> **Exercise data**:
=-=-=
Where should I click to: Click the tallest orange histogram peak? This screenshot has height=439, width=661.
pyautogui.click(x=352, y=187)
=-=-=
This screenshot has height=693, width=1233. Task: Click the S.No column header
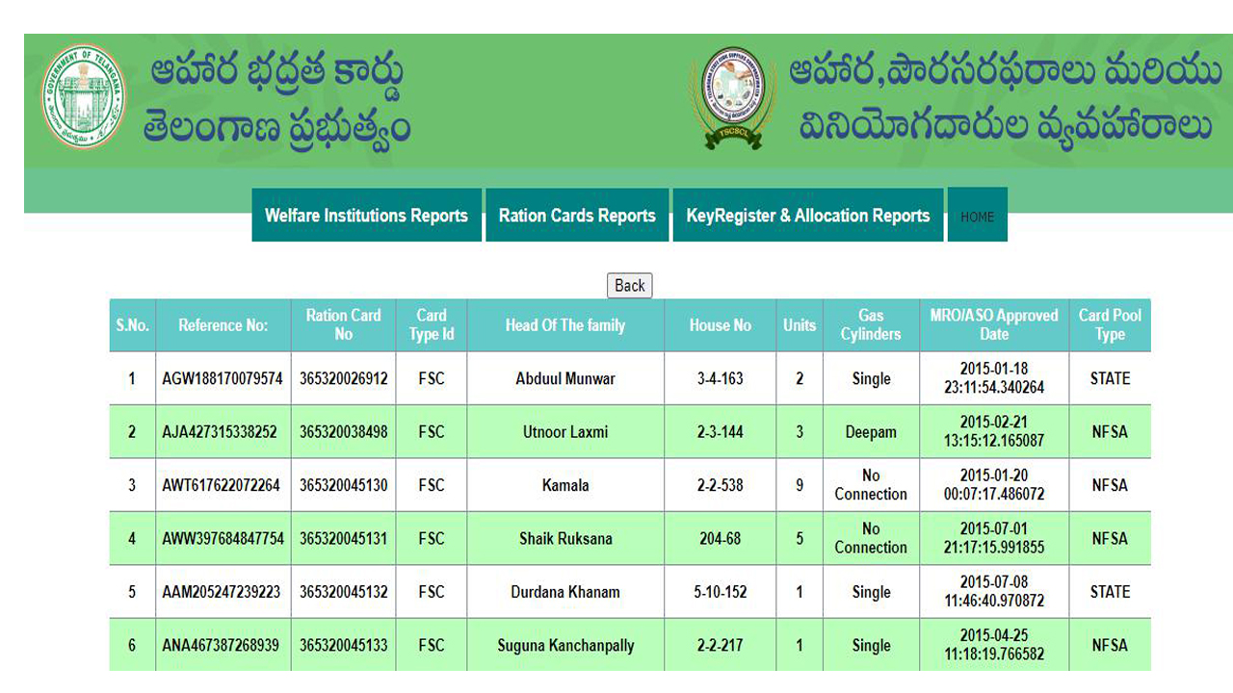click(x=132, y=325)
=-=-=
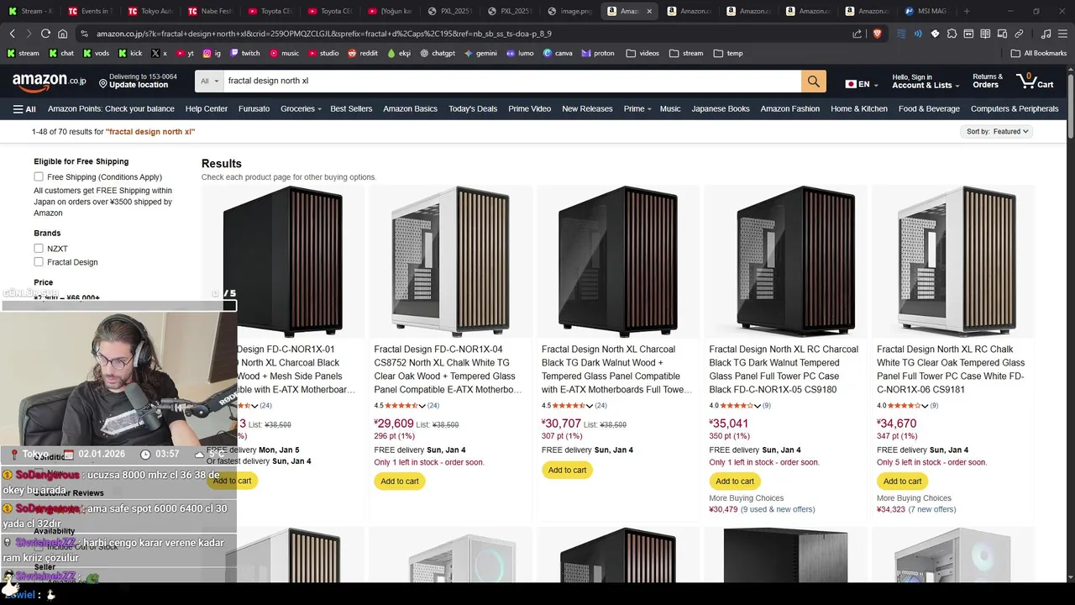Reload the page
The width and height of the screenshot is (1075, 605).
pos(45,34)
=-=-=
> **What is asked**:
Please recast the data from the line containing "Where should I" through the line containing "pyautogui.click(x=352, y=187)" as a Markdown table with columns headed No. and Line, leaving out any blank lines.

> **Reply to the exercise**:
| No. | Line |
|---|---|
| 1 | Where should I click to: Click the tallest orange histogram peak? This screenshot has height=439, width=661. |
| 2 | pyautogui.click(x=352, y=187) |